RECORD SET
..........

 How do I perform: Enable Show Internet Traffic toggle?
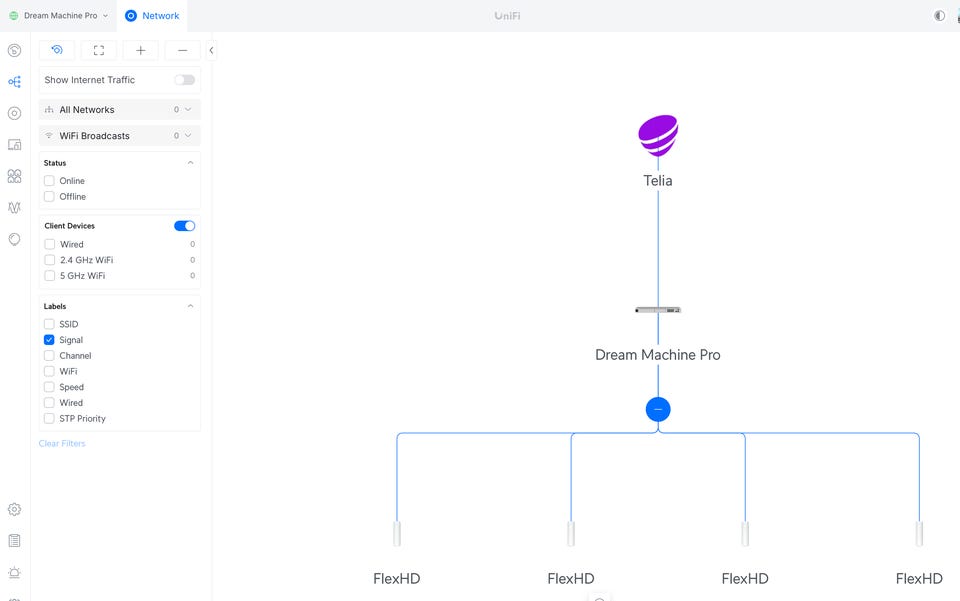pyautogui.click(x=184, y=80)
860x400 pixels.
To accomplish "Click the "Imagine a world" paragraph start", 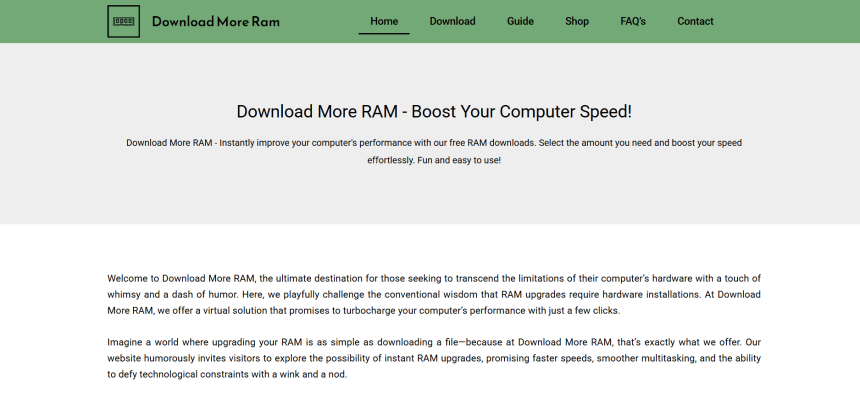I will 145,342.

..........

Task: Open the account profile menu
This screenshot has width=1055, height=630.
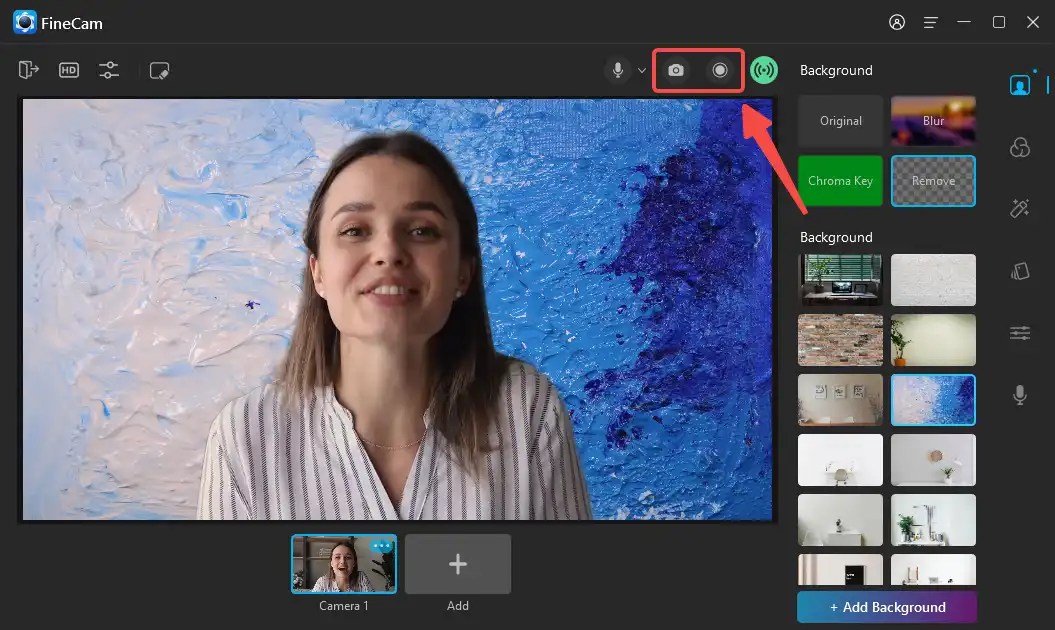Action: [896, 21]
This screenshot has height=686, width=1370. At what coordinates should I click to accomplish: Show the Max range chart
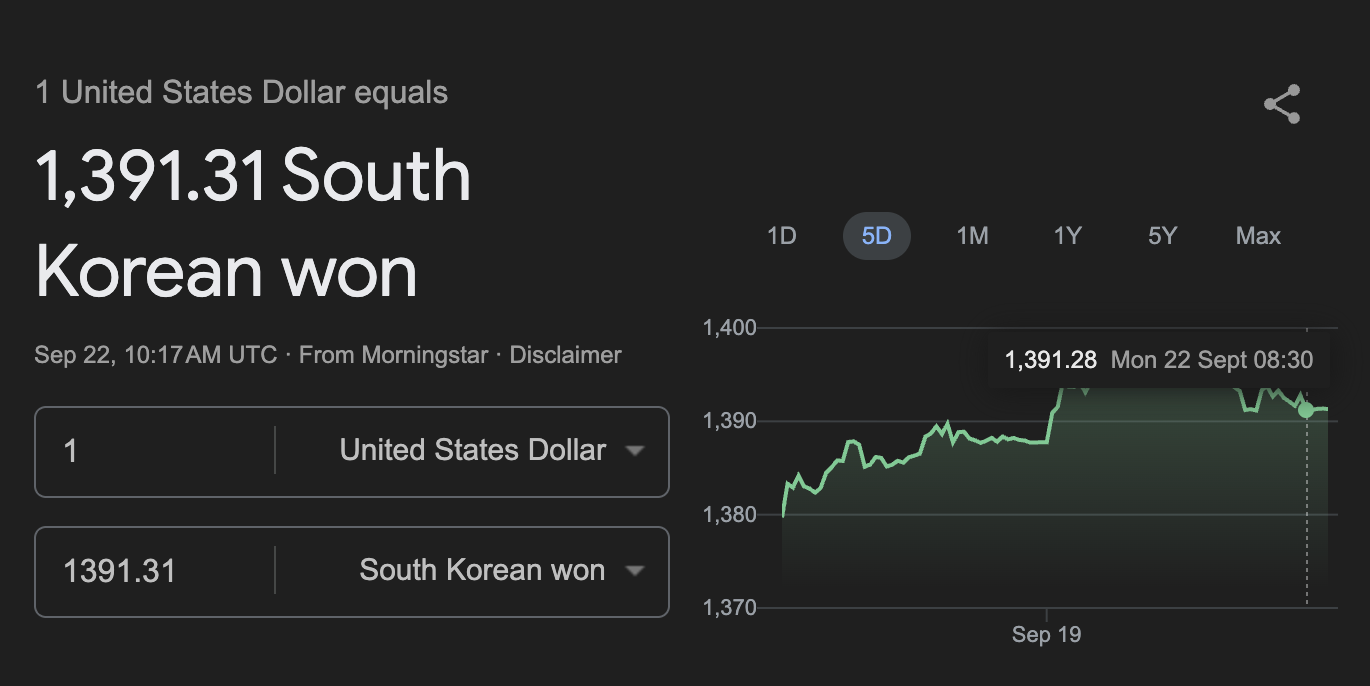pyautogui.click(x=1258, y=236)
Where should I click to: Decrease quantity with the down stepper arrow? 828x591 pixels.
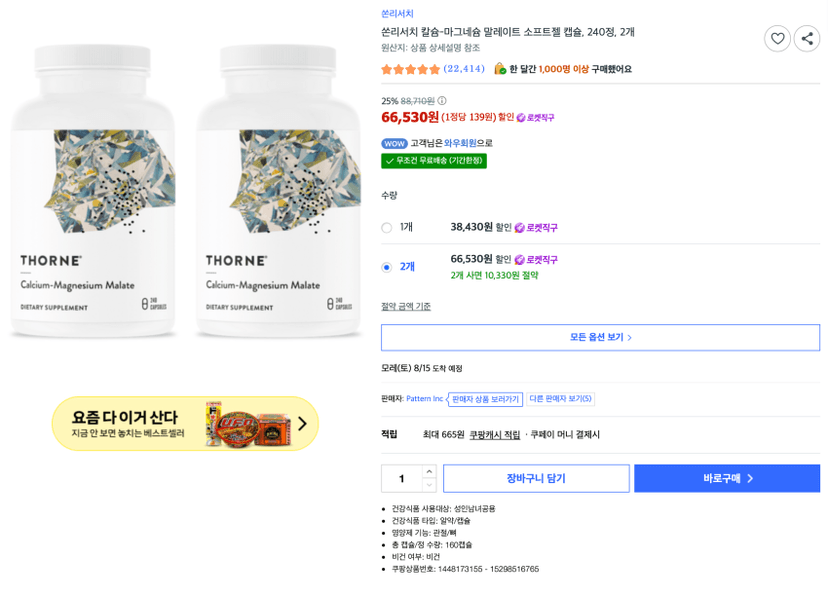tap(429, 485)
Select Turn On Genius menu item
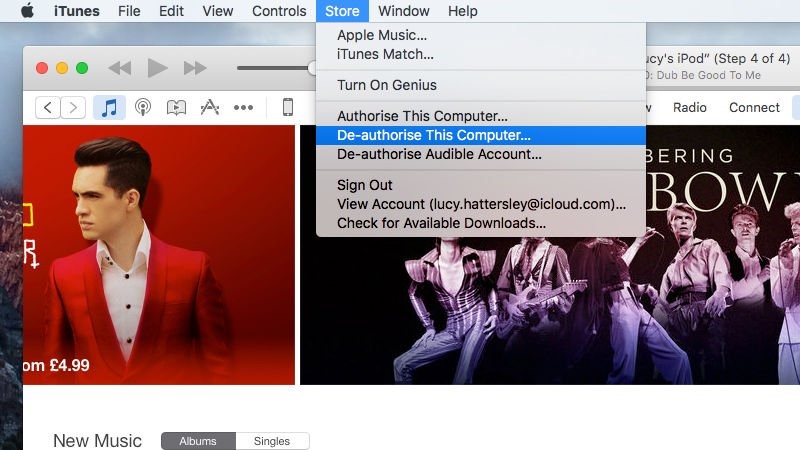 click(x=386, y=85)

..........

GOAL
Copy the lines of the listing above word for word, from the line with "Where should I" through the line with "click(x=386, y=85)". Leave the pictures out of your copy.

ANSWER TO THE TASK
Where should I click to: Decrease quantity with the down stepper arrow? 828x591 pixels.
tap(429, 485)
Select Turn On Genius menu item
 click(x=386, y=85)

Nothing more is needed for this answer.